Помню, как всем полком мы встречали эскадрилью из Афганистана. Каждый год одна из наших трех вертолетных эскадрилий уходила воевать, тогда это называлось «командировкой». Полностью полк собирался только на короткий срок переподготовки и формирования новой группы экипажей для войны. Вертолеты постоянно находились в Афгане, менялись только люди. В назначенный день на территорию части подавались автобусы, и летчики в сопровождении жен, с детьми на руках шли, обнявшись, несколько последних метров от полкового плаца до места посадки. Шли спокойно, никто не плакал, наверное, плакали потом. Мужчины занимали места в автобусах, а женщины еще долго смотрели и махали руками им вслед: «Вы только возвращайтесь!»
В тот раз один летчик отказался лететь в «командировку». У него была какая-то причина, он вовсе не был трусом, все это понимали, и то, что его отказ – это своего рода забастовка, тоже понимали. Потому, когда всех офицеров собрали в гарнизонном зале на суд чести, никто, кроме дежурных ораторов, его не осудил. Летчика отстранили от полетов и прикрепили к столовой для технарей. И я видел отношение к нему жен наших офицеров, ушедших на фронт: никакой неприязни. А когда его все-таки перевели в большую транспортную авиацию, чего он тщетно добивался не один год, эти же люди искренне его поздравляли. Хотя место отказника, вполне возможно, занял друг кого-то из них.
Эскадрилья возвращалась ночью. На стадион заранее привезли большие аэродромные прожекторы, командир приказал выстроить полк. Несмотря на позднее время, все надели парадную форму и ордена. По-настоящему до этого дня я и не представлял, с кем служу в одном полку.

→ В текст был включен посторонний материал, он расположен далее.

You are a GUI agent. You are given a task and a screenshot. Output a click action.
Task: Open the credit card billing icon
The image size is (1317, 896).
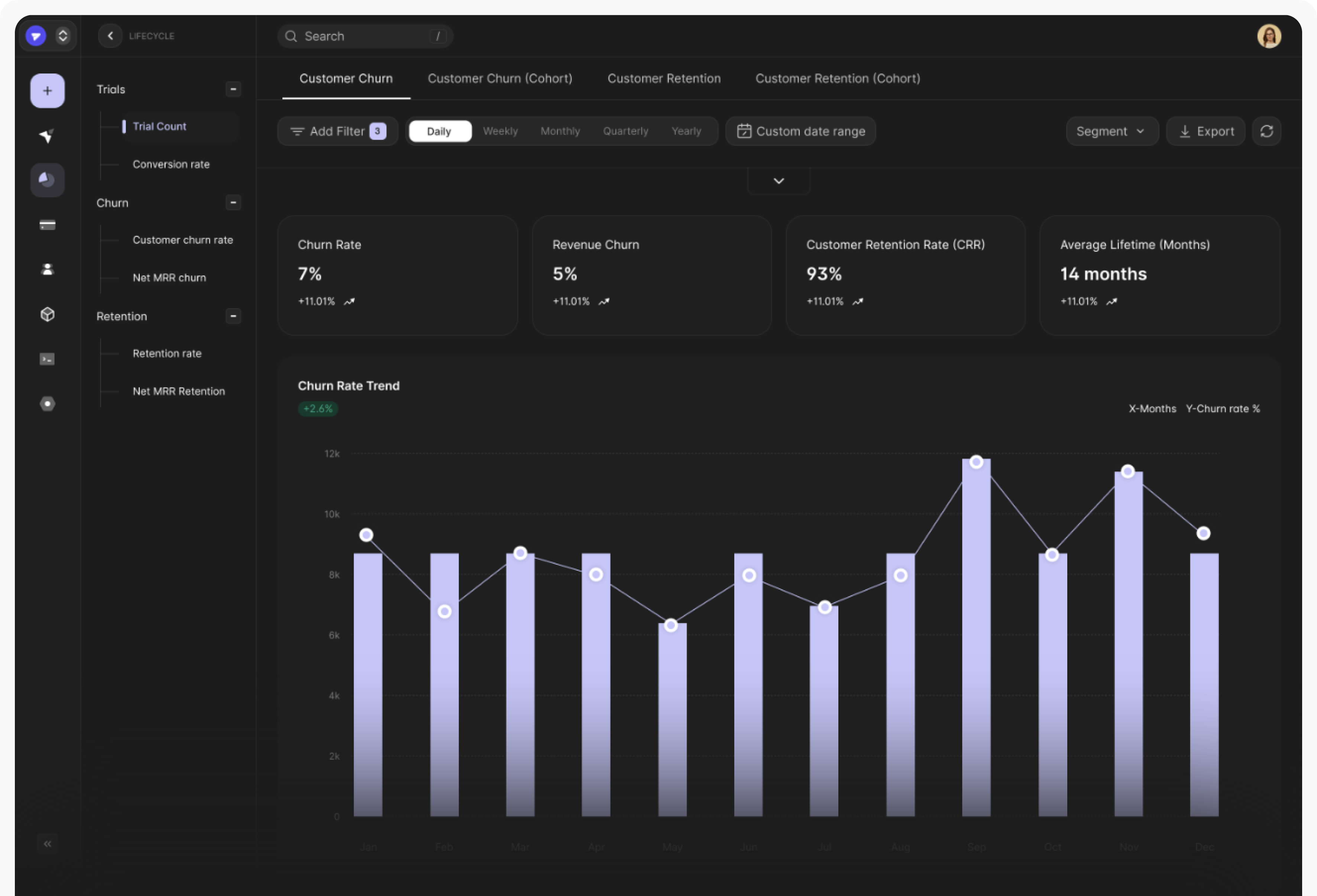47,225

И вот наконец торжественный момент: открываются большие металлические ворота, и те же автобусы, что год назад увозили наших ребят на войну, возвращают их домой. Прибывшие выходят и строятся на плацу отдельным подразделением, командир эскадрильи торжественным шагом подходит к командиру полка и докладывает об исполнении приказа. А вокруг, сгорая от нетерпения броситься к своим мужьям, обнять их, расцеловать, стоят их женщины. Дети тоже не спят, сегодня такая ночь, может, самая счастливая ночь в их судьбе.